**Problems**
1. Under C.R.S. 1963, 88-1-13 as described in the Colorado court opinion, what happens if no appropriation resolution is enacted?
2. Continue the Colorado court opinion from its final sentence.

**Extract to read**
++++++++

Opinion
No. 70-382 (Supreme Court No. 23569)
Decided December 1, 1970.
Action by contractor to recover for certain drilling and installation work performed for water district. From judgment for plaintiff, district appealed. Reversed
1. SPECIAL DISTRICTS — Determination — Tax Levy — Certification — County Commissioners — Not Correct Failure — Adopt Budget — Pass Appropriation — Budget Law. Water district's determination of a rate of tax levy and certification of that rate to county commissioners did not correct district's failure to adopt a budget and pass an appropriation resolution as required by the Colorado Budget Law.
2. Statute — Formalities — Before — Public Funds — Spent. C.R.S. 1963, 88-1-14, in conjunction with certain other provisions of the budget law, requires that certain formalities, such as public hearings and formal adoption of budgets, be complied with before public funds can be spent.
3. Statute — Permits — Continuation — Essential Public Services — Until — Budget Adopted — Not Permit — New Projects — Capital Expenditures. C.R.S. 1963, 88-1-13, provides that subdivisions failing to budget or appropriate are at least allowed to carry out essential public services by paying for limited operation and maintenance expenses until such time as a proper budget is adopted and appropriations made, but it does not permit initiation of new projects or capital expenditures.
Error to the District Court of Boulder County, Honorable William E. Buck, Judge.
Calkins, Kramer, Grinshaw Carpenter, Thomas T. Grimshaw, for plaintiff in error.
Martin, Brotzman, Caplan Knapple, G. Lane Earnest, for defendant in error.
This case was originally filed in the Supreme Court of the State of Colorado and subsequently transferred to the Court of Appeals under authority vested in the Supreme Court.
Shannon Water Sanitation District, defendant below, will hereinafter be referred to as the "District", Norris Sons Drilling Company, plaintiff below, will be hereinafter referred to as "Norris". The District appeals from a judgment of the trial court, sitting without a jury.
Before discussing the trial court's application of the law to the facts in this case, we first summarize certain pertinent portions of Chapters 88 and 89 of C.R.S. 1963, commonly known as the "Colorado Budget Law":
C.R.S. 1963, 88-1-11 requires that government subdivisions, such as the District, adopt a budget for each fiscal year.
C.R.S. 1963, 88-1-12 requires the governing body of such subdivisions to enact an appropriation resolution for each fiscal year, and further states that the amounts appropriated shall not exceed the amounts established by the budget as adopted.
C.R.S. 1963, 88-1-13 provides that if no appropriation resolution is enacted, then ninety percent of the previous year's appropriations are deemed reappropriated for operation and maintenance purposes.
C.R.S. 1963, 88-1-14 provides that an agency subject to the budget law may not make contracts which involve expenditure of money in excess of amounts appropriated by resolution for that agency; and, further, that any contracts made in violation of this section are void as to the agency involved, and that no moneys belonging thereto shall be paid thereon.

++++++++

Dataset entries
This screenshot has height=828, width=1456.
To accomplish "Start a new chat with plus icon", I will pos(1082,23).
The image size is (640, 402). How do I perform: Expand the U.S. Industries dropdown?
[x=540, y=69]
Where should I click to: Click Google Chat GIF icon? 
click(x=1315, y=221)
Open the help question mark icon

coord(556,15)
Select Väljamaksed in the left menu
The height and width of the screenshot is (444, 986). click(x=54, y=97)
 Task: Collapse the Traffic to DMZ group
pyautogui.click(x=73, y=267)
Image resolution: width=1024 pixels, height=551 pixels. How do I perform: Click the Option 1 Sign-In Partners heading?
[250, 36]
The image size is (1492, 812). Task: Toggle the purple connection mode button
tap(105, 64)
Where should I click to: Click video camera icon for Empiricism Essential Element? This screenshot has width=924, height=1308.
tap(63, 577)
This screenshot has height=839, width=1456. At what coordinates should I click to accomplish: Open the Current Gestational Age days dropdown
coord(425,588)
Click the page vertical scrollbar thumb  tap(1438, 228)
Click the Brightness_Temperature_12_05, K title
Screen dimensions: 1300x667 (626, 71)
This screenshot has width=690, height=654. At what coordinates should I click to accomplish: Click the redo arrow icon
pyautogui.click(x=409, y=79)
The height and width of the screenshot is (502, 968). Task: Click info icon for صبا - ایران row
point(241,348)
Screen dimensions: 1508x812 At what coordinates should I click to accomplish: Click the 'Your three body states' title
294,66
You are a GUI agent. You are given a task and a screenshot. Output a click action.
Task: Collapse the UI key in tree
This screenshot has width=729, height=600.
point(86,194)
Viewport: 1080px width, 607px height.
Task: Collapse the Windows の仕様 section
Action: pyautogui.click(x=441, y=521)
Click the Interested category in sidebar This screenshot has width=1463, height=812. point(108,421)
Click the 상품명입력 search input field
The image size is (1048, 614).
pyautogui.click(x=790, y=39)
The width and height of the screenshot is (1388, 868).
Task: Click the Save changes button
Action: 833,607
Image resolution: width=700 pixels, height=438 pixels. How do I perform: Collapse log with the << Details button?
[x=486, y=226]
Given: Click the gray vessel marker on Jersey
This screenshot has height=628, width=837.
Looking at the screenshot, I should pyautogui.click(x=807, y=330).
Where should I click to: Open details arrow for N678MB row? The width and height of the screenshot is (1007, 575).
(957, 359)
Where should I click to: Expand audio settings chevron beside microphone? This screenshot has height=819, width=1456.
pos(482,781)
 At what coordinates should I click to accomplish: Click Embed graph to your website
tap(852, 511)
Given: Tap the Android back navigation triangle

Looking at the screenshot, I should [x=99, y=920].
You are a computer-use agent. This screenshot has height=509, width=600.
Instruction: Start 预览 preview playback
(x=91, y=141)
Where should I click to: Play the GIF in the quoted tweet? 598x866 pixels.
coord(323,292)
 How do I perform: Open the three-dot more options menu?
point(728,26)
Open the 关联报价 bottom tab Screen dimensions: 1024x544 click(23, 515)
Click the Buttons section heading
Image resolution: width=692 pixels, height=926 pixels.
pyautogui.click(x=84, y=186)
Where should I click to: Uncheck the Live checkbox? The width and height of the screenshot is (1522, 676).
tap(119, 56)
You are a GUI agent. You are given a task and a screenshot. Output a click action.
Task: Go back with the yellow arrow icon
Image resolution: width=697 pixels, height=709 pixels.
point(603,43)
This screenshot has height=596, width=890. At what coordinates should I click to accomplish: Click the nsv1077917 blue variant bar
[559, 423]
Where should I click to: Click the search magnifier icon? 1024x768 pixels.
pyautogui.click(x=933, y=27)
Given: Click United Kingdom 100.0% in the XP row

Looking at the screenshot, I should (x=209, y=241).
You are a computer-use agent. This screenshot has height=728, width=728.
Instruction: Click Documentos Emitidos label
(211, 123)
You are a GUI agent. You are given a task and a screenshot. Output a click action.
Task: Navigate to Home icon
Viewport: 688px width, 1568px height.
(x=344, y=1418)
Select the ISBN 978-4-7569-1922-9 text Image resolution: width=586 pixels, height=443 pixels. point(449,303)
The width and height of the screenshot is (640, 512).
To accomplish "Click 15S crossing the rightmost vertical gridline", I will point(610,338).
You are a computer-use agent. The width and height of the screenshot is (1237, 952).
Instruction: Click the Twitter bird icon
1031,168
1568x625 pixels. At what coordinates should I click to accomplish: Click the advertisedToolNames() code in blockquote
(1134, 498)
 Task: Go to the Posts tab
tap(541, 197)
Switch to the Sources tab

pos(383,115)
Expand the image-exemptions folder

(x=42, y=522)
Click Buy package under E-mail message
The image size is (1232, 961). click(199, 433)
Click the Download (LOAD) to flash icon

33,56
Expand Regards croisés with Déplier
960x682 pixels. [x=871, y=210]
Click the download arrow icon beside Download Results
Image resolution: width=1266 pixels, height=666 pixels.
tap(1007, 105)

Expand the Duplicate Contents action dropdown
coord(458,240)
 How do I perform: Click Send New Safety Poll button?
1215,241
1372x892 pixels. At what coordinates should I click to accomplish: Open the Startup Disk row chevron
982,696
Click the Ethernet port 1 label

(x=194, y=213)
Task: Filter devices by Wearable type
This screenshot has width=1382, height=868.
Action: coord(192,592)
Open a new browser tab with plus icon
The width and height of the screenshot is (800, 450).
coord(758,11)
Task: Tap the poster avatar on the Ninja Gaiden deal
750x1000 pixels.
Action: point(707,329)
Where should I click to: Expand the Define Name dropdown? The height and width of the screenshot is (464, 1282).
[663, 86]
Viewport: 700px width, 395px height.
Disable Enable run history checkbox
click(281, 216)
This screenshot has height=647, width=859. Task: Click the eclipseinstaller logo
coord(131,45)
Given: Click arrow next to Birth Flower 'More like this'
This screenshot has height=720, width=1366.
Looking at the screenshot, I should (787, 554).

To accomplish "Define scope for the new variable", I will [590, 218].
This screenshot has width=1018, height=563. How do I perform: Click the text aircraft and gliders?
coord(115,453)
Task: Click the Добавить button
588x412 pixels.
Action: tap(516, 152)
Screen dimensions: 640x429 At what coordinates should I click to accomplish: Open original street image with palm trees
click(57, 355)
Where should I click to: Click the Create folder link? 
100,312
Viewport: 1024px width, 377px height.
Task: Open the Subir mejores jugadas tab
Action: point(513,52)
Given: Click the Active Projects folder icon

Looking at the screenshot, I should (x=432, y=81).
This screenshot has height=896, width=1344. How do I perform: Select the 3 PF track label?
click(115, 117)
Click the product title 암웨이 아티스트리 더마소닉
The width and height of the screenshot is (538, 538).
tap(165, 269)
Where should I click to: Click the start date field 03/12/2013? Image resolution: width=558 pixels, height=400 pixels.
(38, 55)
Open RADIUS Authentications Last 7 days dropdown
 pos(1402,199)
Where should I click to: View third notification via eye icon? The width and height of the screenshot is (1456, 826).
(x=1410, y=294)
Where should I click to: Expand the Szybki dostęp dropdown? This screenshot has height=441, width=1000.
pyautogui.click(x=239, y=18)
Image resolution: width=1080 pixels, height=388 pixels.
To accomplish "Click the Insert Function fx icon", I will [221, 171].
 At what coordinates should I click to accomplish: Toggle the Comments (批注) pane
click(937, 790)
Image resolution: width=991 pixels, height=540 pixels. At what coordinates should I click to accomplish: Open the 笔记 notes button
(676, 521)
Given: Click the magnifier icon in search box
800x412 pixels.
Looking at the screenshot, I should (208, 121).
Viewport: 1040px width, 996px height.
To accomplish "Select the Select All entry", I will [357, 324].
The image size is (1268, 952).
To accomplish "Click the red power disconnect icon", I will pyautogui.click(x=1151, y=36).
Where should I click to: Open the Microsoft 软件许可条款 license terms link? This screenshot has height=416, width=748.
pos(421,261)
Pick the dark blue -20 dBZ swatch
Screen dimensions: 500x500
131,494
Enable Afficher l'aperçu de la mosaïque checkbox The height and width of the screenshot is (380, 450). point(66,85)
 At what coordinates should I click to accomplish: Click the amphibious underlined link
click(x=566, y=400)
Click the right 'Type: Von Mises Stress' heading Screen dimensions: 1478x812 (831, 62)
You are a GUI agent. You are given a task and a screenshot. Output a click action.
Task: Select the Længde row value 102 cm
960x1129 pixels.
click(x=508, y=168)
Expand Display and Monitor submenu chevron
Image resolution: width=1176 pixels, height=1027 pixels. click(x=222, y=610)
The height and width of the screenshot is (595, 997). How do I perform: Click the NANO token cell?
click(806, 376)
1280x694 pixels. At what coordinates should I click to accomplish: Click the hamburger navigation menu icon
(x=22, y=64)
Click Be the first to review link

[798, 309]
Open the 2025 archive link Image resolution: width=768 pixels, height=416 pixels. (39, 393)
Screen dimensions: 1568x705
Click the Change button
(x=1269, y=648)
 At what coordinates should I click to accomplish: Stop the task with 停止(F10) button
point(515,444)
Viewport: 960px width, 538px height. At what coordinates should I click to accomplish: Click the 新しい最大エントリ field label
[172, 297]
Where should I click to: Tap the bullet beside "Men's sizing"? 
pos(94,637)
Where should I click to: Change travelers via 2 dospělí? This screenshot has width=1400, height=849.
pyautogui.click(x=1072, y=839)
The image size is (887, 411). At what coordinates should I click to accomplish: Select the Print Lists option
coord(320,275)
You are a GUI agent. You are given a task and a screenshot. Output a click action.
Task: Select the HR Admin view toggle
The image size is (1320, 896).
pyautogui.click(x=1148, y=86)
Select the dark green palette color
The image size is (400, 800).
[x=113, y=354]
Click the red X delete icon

++++++++

**Answers for the exercise**
1. Ninety percent of the previous year's appropriations are deemed reappropriated for operation and maintenance purposes.

2.
C.R.S. 1963, 89-5-15 requires water district boards of directors to fix rates of tax levy, and to certify such rates to the appropriate Boards of County Commissioners.
The limited record before us indicates that although Shannon Water District failed to adopt either a budget or an appropriation resolution for the fiscal year 1965-1966, it contracted with Norris for certain drilling and installation work to be performed during that year on its properties and facilities. Upon completion of the work, the District refused to pay for the work on the grounds that any payment under the contract would violate C.R.S. 1963, 88-1-14. At trial, the District cited as authority for its stance, City of Englewood v. Ripple Howe, Inc., 150 Colo. 434, 374 P.2d 360.
The trial court held that City of Englewood, supra, was not applicable to the instant case (although the fact situation was similar) because that case dealt with a contract made by a home rule city, and therefore was a situation controlled by C.R.S. 1963, 139-38-1 and C.R.S. 1963, 139-38-3, which apply only to municipalities and which absolutely prohibit payment where no appropriation has been made. We agree with the court's interpretation of City of Englewood, supra; for, while the Supreme Court did state that the statutes now before us in the instant case were involved in that case, it is clear that its decision in that case turned on Chapter 139, rather than on Chapter 88.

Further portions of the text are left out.